Скользнув внутрь, Трандуил уже предвкушал, как сидя в глубине, окруженный темнотой, предастся сладостным воспоминаниям в одиночестве, никем не видимый, как вдруг услышал испуганный и такой знакомый мальчишеский голос:
— Кто здесь?!
Из темноты пещеры, в глубине которой был зажжен переносной фонарь, к нему приближалась командир его пограничной стражи. В руках у нее был лук: тетива натянута, стрела нацелена прямо на него.
Холодная злоба захлестнула Владыку:
— Это я должен спросить тебя, почему ты не на боевом посту, а скрываешься здесь от дел твоей службы? — презрительно оглядывая ее, ледяным тоном отвечал Трандуил.
Она широко раскрыла глаза, тут же потупилась, опустив оружие, кладя стрелу обратно в колчан, что был у нее за спиной.
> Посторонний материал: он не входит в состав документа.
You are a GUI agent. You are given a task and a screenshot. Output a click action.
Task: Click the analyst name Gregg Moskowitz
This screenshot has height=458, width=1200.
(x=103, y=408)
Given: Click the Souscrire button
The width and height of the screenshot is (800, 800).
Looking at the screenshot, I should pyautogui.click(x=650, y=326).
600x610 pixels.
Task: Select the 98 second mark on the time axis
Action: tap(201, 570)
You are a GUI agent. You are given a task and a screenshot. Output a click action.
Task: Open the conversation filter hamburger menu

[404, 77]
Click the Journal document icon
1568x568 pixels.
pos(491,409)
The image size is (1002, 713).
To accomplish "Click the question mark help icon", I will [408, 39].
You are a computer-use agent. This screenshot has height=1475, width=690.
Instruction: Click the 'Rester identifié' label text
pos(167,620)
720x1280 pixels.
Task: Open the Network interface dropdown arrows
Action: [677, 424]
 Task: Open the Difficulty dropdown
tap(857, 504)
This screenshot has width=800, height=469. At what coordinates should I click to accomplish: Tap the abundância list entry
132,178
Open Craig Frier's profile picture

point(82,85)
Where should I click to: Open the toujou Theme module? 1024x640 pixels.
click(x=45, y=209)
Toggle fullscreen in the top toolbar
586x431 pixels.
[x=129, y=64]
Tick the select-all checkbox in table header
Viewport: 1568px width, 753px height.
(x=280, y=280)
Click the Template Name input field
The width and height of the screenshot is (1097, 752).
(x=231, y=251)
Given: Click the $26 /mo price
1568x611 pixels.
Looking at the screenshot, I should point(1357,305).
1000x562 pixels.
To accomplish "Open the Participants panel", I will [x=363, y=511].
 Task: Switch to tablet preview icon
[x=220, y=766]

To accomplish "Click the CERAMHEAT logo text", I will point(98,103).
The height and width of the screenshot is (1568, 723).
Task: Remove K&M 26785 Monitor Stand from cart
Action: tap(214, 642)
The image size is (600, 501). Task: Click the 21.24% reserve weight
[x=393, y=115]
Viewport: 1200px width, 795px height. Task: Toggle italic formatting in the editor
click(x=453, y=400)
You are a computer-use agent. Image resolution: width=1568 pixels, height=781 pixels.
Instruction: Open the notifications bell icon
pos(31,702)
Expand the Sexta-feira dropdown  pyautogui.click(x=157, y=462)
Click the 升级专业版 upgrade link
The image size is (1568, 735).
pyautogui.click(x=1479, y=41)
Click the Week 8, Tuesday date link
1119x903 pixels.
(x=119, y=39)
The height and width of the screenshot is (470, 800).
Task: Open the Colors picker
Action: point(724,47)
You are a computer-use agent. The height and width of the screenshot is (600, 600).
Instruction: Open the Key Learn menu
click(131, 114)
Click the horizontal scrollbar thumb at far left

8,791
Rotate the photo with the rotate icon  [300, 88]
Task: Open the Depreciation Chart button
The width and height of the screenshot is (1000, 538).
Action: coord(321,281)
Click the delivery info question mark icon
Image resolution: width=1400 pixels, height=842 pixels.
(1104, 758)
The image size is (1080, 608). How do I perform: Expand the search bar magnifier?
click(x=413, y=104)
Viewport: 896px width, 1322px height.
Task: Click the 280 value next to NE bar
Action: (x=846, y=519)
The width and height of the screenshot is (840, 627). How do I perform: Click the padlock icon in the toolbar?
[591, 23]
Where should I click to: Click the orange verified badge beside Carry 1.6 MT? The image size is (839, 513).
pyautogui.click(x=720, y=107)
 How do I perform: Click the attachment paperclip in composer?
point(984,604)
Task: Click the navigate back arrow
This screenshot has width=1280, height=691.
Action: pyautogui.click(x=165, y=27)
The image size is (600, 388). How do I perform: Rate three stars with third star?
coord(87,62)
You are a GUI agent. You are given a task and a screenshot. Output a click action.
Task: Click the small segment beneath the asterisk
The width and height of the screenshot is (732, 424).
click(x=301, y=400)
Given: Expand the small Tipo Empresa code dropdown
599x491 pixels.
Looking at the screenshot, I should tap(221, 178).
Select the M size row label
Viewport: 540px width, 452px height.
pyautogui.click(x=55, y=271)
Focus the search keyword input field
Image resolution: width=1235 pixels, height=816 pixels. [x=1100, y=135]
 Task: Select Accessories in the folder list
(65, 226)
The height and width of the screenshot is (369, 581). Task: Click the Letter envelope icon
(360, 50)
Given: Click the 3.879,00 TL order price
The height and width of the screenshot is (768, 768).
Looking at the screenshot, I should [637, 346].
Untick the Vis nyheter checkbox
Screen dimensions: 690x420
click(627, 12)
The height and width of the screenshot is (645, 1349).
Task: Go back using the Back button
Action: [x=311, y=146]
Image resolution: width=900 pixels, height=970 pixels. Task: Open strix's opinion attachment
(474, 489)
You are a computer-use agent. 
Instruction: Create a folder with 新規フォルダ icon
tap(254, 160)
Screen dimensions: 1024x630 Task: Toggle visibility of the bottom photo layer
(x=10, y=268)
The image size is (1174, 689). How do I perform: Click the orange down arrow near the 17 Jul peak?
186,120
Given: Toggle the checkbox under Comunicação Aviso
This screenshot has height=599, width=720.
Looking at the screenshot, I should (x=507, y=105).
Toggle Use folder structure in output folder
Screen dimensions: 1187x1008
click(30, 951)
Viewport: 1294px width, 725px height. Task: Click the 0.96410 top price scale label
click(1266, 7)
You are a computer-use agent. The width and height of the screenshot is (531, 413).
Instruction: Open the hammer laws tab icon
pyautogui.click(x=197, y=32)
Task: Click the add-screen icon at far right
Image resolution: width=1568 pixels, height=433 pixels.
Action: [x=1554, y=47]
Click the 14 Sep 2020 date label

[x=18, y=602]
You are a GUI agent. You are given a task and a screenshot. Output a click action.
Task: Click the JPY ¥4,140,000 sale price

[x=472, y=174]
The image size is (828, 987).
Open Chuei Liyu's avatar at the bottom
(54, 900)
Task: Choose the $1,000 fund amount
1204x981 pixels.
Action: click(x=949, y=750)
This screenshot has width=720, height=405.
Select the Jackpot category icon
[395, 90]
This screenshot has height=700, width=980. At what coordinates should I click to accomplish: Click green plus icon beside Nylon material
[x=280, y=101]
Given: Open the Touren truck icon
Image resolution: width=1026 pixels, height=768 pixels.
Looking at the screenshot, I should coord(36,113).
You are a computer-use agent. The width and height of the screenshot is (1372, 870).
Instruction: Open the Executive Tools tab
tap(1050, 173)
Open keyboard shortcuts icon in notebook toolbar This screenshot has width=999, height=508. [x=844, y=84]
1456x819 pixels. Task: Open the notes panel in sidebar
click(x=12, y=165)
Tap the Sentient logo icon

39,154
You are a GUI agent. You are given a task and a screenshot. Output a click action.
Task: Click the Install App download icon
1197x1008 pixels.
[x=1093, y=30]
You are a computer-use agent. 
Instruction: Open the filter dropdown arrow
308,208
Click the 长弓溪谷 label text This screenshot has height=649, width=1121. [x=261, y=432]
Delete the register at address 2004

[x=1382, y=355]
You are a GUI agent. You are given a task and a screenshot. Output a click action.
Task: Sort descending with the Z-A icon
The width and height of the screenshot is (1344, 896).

— Прошу прощения, — не смея поднять глаз, произнесла севшим от волнения голосом Тауриэль, — Я иногда отдыхаю здесь… Граница близко и я прихожу сюда, когда все спокойно и… когда хочу побыть одной. Простите… — все также опустив темно-рыжие ресницы, отвечала она.
Ничего нелепей и придумать было нельзя! Тауриэль, оказывается, давно обжила его пещеру, и Трандуил мучился и злился, не зная, что будет хуже — ретироваться немедленно прочь или остаться. В конце концов, он решил, что прикажет ей уйти.
Взглянув на нее снова, он нервно сглотнул — до того его юная воспитанница напоминала сейчас Мирионэль в тот день, когда он первый раз привел ее сюда. На ней был тогда точно такой же темно-зеленый укороченный камзол, кожаные штаны, пояс с серебряной пряжкой, мягкие невысокие сапожки… Проклятие!
Стараясь не смотреть на застывшую перед ним со склоненной головой Тауриэль, Владыка Темнолесья, хмурясь, прошел вглубь пещеры и сел на то место, где они когда-то сидели с Мирионэль, слушая доносившийся снаружи шум ледяной воды, падавшей с высоты.
Шкур, что он приносил туда, конечно, уже давно не было, и он уселся на расстеленный плащ, принадлежавший его воспитаннице, оглядываясь по сторонам, снедаемый догадками о том, что Тауриэль кого-то ждала здесь.
— Ты кого-то ждала? — тут же решил прояснить ситуацию Трандуил.
— Нет, Владыка, — отвечала она с едва уловимой дрожью в голосе, — Это место мне служило для уединения. Никто не знает о нем.
Услышав ее ответ, Трандуил с облегчением прикрыл глаза и вздохнул, замерев в таком положении.
— Вам нехорошо? — услышал он через некоторое время прямо над собой, — Я должна уйти? — Тауриэль стояла теперь над ним, совсем близко. Так близко, что можно было протянуть руку и дотронуться до ее бедра, огладить его…
Замотав головой, снова прикрывая глаза, Трандуил медлил с ответом. Ему хотелось и не хотелось, чтобы она ушла сейчас.
— Послушай, — наконец, сдаваясь, выдавил он из себя, — Тауриэль…
Она внимательно вглядывалась в него, ожидая его указаний, блестя в полутьме выразительными ореховыми глазами, создавая этим дополнительное напряжение.